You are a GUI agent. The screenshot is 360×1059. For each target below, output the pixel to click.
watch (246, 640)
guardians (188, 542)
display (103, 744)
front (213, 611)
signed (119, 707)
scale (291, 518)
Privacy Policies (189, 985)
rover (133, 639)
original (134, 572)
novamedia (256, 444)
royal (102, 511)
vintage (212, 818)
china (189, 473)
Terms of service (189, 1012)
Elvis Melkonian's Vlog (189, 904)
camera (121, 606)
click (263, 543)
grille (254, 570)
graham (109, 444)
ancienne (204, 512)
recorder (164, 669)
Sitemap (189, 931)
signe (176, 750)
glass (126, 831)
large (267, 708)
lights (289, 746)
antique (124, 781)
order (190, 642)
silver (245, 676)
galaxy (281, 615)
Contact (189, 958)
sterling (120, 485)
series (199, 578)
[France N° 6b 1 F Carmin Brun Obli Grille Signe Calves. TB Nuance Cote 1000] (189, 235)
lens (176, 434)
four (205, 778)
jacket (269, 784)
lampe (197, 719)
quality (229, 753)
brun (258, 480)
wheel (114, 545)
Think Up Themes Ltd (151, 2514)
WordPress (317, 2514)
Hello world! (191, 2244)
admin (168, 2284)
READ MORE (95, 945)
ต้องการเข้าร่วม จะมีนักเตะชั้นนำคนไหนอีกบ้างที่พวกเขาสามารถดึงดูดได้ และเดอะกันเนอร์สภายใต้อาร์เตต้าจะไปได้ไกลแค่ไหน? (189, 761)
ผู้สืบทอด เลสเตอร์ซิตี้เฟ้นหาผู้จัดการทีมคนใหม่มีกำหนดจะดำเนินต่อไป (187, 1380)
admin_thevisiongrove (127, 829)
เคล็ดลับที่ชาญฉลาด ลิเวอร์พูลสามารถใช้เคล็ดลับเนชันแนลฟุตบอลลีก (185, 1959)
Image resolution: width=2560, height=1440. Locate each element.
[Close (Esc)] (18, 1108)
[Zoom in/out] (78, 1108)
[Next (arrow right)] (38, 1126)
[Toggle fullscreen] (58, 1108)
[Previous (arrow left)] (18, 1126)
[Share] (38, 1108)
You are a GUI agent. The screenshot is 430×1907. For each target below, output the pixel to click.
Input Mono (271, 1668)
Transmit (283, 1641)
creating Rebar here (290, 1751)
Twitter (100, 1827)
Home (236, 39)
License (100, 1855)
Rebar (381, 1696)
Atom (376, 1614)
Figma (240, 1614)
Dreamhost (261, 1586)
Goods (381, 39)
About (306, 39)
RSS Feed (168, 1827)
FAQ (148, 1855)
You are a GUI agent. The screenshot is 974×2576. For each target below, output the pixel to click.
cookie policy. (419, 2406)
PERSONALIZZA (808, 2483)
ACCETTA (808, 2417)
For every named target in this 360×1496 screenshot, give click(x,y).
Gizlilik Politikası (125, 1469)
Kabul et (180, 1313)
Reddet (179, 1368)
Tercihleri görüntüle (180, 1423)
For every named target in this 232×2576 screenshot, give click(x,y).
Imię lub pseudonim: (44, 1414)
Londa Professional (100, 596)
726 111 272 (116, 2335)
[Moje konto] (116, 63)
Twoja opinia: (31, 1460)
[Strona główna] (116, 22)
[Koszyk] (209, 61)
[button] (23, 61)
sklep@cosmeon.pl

====

**About this task**
Please show every line above that includes the word "target".

**Result of the exercise**
You are a GUI agent. The screenshot is 360×1059. For each target below, output the pixel to click.
You are a GUI agent. The screenshot is 430×1907. For each target below, output the pixel to click.
You are a GUI agent. The screenshot is 974×2576. For each target below, output the pixel to click.
For every named target in this 360×1496 screenshot, give click(x,y).
For every named target in this 232×2576 screenshot, give click(x,y).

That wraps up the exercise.